### Task objective
Return each of the entries below word for word.

══ Record extracts ══

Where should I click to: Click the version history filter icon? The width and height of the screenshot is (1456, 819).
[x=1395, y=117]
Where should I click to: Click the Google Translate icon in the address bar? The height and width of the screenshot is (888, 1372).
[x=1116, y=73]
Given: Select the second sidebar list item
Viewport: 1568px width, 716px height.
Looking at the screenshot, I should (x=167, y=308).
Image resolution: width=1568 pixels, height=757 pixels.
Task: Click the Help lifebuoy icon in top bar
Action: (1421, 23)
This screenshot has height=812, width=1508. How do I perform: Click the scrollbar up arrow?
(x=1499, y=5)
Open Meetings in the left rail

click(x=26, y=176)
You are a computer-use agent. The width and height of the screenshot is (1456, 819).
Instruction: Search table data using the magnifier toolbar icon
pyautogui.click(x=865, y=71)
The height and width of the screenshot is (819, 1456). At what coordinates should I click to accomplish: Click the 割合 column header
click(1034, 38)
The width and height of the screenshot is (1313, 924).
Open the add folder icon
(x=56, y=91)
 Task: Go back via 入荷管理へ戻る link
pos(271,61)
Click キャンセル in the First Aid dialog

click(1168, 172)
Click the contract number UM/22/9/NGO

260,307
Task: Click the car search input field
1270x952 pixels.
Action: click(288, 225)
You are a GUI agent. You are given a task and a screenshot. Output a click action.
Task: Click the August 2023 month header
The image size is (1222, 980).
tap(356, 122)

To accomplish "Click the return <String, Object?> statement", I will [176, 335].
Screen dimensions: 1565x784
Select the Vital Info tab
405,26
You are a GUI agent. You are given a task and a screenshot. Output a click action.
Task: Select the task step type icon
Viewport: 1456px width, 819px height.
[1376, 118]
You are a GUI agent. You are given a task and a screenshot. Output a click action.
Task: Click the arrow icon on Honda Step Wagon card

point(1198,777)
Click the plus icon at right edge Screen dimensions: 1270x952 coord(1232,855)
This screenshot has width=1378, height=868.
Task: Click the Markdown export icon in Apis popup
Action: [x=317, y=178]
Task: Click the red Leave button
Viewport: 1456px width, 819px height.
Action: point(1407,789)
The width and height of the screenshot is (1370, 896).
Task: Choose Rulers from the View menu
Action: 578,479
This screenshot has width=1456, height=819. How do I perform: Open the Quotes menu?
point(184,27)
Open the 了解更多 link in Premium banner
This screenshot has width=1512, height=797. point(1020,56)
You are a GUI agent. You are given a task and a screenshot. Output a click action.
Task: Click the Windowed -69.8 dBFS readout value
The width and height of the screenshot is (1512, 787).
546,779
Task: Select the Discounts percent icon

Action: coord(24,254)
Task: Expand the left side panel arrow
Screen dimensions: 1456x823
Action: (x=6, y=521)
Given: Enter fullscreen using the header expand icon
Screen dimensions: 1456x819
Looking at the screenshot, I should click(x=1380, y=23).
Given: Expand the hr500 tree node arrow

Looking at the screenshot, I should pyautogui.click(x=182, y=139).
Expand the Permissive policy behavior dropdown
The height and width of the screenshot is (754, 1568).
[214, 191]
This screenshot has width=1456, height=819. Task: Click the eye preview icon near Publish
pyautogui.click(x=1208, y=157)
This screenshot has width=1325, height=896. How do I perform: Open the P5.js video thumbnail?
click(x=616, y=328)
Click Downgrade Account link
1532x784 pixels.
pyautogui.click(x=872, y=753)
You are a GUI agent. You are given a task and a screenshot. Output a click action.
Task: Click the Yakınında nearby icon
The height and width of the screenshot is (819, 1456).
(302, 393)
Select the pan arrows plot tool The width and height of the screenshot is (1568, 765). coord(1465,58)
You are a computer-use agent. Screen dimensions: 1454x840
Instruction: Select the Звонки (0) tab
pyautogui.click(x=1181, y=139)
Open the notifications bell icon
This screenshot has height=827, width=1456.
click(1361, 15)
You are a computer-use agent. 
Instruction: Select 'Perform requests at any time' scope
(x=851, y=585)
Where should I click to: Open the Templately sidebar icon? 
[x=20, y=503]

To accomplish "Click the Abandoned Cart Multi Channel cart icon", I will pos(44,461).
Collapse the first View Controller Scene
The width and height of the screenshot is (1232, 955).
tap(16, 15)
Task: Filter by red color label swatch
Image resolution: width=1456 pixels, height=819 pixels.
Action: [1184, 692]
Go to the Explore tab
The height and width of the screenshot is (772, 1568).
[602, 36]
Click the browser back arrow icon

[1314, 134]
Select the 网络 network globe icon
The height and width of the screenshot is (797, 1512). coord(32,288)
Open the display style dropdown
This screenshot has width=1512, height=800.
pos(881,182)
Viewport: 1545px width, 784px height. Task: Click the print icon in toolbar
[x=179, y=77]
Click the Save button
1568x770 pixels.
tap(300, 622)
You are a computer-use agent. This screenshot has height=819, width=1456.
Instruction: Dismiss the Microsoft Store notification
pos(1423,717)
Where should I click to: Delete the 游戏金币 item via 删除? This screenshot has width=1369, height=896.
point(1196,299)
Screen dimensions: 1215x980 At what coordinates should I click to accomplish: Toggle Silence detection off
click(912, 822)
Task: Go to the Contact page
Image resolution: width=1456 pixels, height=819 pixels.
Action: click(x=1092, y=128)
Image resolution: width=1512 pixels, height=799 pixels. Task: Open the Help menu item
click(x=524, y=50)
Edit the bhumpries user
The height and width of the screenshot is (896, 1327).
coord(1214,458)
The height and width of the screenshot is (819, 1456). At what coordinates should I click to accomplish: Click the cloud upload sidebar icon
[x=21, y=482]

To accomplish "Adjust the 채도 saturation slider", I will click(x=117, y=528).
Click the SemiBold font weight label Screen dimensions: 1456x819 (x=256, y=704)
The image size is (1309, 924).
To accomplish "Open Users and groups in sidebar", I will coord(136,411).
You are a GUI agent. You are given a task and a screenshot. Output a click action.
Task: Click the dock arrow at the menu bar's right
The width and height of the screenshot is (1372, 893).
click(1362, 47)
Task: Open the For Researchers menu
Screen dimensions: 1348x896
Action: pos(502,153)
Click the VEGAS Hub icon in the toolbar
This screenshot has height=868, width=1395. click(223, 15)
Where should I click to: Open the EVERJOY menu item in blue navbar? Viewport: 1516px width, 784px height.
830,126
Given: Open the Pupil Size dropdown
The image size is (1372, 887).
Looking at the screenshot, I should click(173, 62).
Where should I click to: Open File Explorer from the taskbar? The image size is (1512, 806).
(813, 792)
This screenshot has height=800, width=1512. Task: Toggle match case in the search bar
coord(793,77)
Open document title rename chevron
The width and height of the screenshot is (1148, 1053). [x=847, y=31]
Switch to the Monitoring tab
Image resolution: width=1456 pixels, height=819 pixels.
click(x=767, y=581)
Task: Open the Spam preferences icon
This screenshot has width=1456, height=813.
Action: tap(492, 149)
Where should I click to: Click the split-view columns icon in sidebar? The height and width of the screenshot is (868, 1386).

═══

### Answer space
Where should I click to: Click the version history filter icon? The width and height of the screenshot is (1456, 819).
[x=1395, y=117]
Where should I click to: Click the Google Translate icon in the address bar? The height and width of the screenshot is (888, 1372).
[x=1116, y=73]
Given: Select the second sidebar list item
Viewport: 1568px width, 716px height.
Looking at the screenshot, I should (x=167, y=308).
Image resolution: width=1568 pixels, height=757 pixels.
Task: Click the Help lifebuoy icon in top bar
Action: (1421, 23)
This screenshot has height=812, width=1508. How do I perform: Click the scrollbar up arrow?
(x=1499, y=5)
Open Meetings in the left rail

click(x=26, y=176)
You are a computer-use agent. The width and height of the screenshot is (1456, 819).
Instruction: Search table data using the magnifier toolbar icon
pyautogui.click(x=865, y=71)
The height and width of the screenshot is (819, 1456). At what coordinates should I click to accomplish: Click the 割合 column header
click(1034, 38)
The width and height of the screenshot is (1313, 924).
Open the add folder icon
(x=56, y=91)
 Task: Go back via 入荷管理へ戻る link
pos(271,61)
Click キャンセル in the First Aid dialog

click(1168, 172)
Click the contract number UM/22/9/NGO

260,307
Task: Click the car search input field
1270x952 pixels.
Action: click(288, 225)
You are a GUI agent. You are given a task and a screenshot. Output a click action.
Task: Click the August 2023 month header
The image size is (1222, 980).
tap(356, 122)

To accomplish "Click the return <String, Object?> statement", I will [176, 335].
Screen dimensions: 1565x784
Select the Vital Info tab
405,26
You are a GUI agent. You are given a task and a screenshot. Output a click action.
Task: Select the task step type icon
Viewport: 1456px width, 819px height.
[1376, 118]
You are a GUI agent. You are given a task and a screenshot. Output a click action.
Task: Click the arrow icon on Honda Step Wagon card

point(1198,777)
Click the plus icon at right edge Screen dimensions: 1270x952 coord(1232,855)
This screenshot has width=1378, height=868.
Task: Click the Markdown export icon in Apis popup
Action: [x=317, y=178]
Task: Click the red Leave button
Viewport: 1456px width, 819px height.
Action: point(1407,789)
The width and height of the screenshot is (1370, 896).
Task: Choose Rulers from the View menu
Action: 578,479
This screenshot has width=1456, height=819. How do I perform: Open the Quotes menu?
point(184,27)
Open the 了解更多 link in Premium banner
This screenshot has width=1512, height=797. point(1020,56)
You are a GUI agent. You are given a task and a screenshot. Output a click action.
Task: Click the Windowed -69.8 dBFS readout value
The width and height of the screenshot is (1512, 787).
546,779
Task: Select the Discounts percent icon

Action: coord(24,254)
Task: Expand the left side panel arrow
Screen dimensions: 1456x823
Action: (x=6, y=521)
Given: Enter fullscreen using the header expand icon
Screen dimensions: 1456x819
Looking at the screenshot, I should click(x=1380, y=23).
Given: Expand the hr500 tree node arrow

Looking at the screenshot, I should pyautogui.click(x=182, y=139).
Expand the Permissive policy behavior dropdown
The height and width of the screenshot is (754, 1568).
[214, 191]
This screenshot has width=1456, height=819. Task: Click the eye preview icon near Publish
pyautogui.click(x=1208, y=157)
This screenshot has width=1325, height=896. How do I perform: Open the P5.js video thumbnail?
click(x=616, y=328)
Click Downgrade Account link
1532x784 pixels.
pyautogui.click(x=872, y=753)
You are a GUI agent. You are given a task and a screenshot. Output a click action.
Task: Click the Yakınında nearby icon
The height and width of the screenshot is (819, 1456).
(302, 393)
Select the pan arrows plot tool The width and height of the screenshot is (1568, 765). coord(1465,58)
You are a computer-use agent. Screen dimensions: 1454x840
Instruction: Select the Звонки (0) tab
pyautogui.click(x=1181, y=139)
Open the notifications bell icon
This screenshot has height=827, width=1456.
click(1361, 15)
You are a computer-use agent. 
Instruction: Select 'Perform requests at any time' scope
(x=851, y=585)
Where should I click to: Open the Templately sidebar icon? 
[x=20, y=503]

To accomplish "Click the Abandoned Cart Multi Channel cart icon", I will pos(44,461).
Collapse the first View Controller Scene
The width and height of the screenshot is (1232, 955).
tap(16, 15)
Task: Filter by red color label swatch
Image resolution: width=1456 pixels, height=819 pixels.
Action: [1184, 692]
Go to the Explore tab
The height and width of the screenshot is (772, 1568).
[602, 36]
Click the browser back arrow icon

[1314, 134]
Select the 网络 network globe icon
The height and width of the screenshot is (797, 1512). coord(32,288)
Open the display style dropdown
This screenshot has width=1512, height=800.
pos(881,182)
Viewport: 1545px width, 784px height. Task: Click the print icon in toolbar
[x=179, y=77]
Click the Save button
1568x770 pixels.
tap(300, 622)
You are a computer-use agent. This screenshot has height=819, width=1456.
Instruction: Dismiss the Microsoft Store notification
pos(1423,717)
Where should I click to: Delete the 游戏金币 item via 删除? This screenshot has width=1369, height=896.
point(1196,299)
Screen dimensions: 1215x980 At what coordinates should I click to accomplish: Toggle Silence detection off
click(912, 822)
Task: Go to the Contact page
Image resolution: width=1456 pixels, height=819 pixels.
Action: click(x=1092, y=128)
Image resolution: width=1512 pixels, height=799 pixels. Task: Open the Help menu item
click(x=524, y=50)
Edit the bhumpries user
The height and width of the screenshot is (896, 1327).
coord(1214,458)
The height and width of the screenshot is (819, 1456). At what coordinates should I click to accomplish: Click the cloud upload sidebar icon
[x=21, y=482]

To accomplish "Adjust the 채도 saturation slider", I will click(x=117, y=528).
Click the SemiBold font weight label Screen dimensions: 1456x819 (x=256, y=704)
The image size is (1309, 924).
To accomplish "Open Users and groups in sidebar", I will coord(136,411).
You are a GUI agent. You are given a task and a screenshot. Output a click action.
Task: Click the dock arrow at the menu bar's right
The width and height of the screenshot is (1372, 893).
click(1362, 47)
Task: Open the For Researchers menu
Screen dimensions: 1348x896
Action: pos(502,153)
Click the VEGAS Hub icon in the toolbar
This screenshot has height=868, width=1395. click(223, 15)
Where should I click to: Open the EVERJOY menu item in blue navbar? Viewport: 1516px width, 784px height.
830,126
Given: Open the Pupil Size dropdown
The image size is (1372, 887).
Looking at the screenshot, I should click(173, 62).
Where should I click to: Open File Explorer from the taskbar? The image size is (1512, 806).
(813, 792)
This screenshot has height=800, width=1512. Task: Toggle match case in the search bar
coord(793,77)
Open document title rename chevron
The width and height of the screenshot is (1148, 1053). [x=847, y=31]
Switch to the Monitoring tab
Image resolution: width=1456 pixels, height=819 pixels.
click(x=767, y=581)
Task: Open the Spam preferences icon
This screenshot has width=1456, height=813.
Action: tap(492, 149)
Where should I click to: Click the split-view columns icon in sidebar? The height and width of the screenshot is (868, 1386).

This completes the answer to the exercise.